Caltrain Vibration and Volatility Analysis - mmcclure
https://www.nathanblack.me/post/caltrain-vibration-and-volatility-analysis
======
Animats
He's seeing mostly the suspension problems of the older cars, not the track
quality. Caltrain replaced all their track about 15 years ago, going to
concrete ties and welded rail.

Caltrain uses a track geometry car twice a year to measure the rail
geometry.[1] Those also measure vibration. The Shinkansen system in Japan does
that once a week.[2] That's a very good system but extremely high maintenance.
The Shinkansen lines have track maintenance every night.
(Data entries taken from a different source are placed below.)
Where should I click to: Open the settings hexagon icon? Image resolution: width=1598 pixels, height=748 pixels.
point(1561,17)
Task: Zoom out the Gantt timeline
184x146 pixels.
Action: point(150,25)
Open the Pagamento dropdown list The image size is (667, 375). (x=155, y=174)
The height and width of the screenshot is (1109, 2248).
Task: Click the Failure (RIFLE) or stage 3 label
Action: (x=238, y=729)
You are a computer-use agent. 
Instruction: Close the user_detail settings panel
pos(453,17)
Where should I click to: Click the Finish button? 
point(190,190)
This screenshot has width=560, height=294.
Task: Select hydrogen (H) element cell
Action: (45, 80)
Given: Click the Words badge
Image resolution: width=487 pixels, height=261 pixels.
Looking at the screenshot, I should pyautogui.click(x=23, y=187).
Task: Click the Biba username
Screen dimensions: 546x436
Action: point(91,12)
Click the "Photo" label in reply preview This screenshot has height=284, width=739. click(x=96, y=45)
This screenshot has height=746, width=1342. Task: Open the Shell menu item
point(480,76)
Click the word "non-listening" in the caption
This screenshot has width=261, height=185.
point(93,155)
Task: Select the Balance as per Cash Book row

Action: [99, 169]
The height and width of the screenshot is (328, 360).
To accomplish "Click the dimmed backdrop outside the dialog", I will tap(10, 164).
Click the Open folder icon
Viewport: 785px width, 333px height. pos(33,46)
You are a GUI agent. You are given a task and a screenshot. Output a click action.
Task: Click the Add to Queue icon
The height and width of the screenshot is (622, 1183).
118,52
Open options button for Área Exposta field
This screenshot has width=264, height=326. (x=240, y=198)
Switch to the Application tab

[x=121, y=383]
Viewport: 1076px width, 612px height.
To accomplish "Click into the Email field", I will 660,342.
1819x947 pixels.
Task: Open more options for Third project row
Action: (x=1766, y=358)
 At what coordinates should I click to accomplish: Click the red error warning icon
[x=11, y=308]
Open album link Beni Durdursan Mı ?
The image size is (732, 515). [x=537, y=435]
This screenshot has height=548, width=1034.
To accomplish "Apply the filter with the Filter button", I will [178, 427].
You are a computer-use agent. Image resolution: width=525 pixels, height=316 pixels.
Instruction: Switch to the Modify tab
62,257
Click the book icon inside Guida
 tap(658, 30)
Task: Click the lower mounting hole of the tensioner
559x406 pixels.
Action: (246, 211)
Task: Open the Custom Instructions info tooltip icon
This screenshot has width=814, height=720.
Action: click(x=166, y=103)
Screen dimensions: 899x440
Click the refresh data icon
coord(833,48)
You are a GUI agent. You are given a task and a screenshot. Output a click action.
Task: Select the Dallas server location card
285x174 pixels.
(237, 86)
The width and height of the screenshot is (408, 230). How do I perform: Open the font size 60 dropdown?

There's a whole cult thing in Japan around "Dr Yellow", the track inspection
trains. They're special-purpose 7-car Shinkansen trainsets with automated
track inspection gear, and operate at full line speed, so they don't delay
traffic.

[1]
[http://www.caltrain.com/projectsplans/Projects/Caltrain_Capi...](http://www.caltrain.com/projectsplans/Projects/Caltrain_Capital_Program/System_Maintenance/Other_Maintenance.html)

[2]
[https://en.wikipedia.org/wiki/Doctor_Yellow](https://en.wikipedia.org/wiki/Doctor_Yellow)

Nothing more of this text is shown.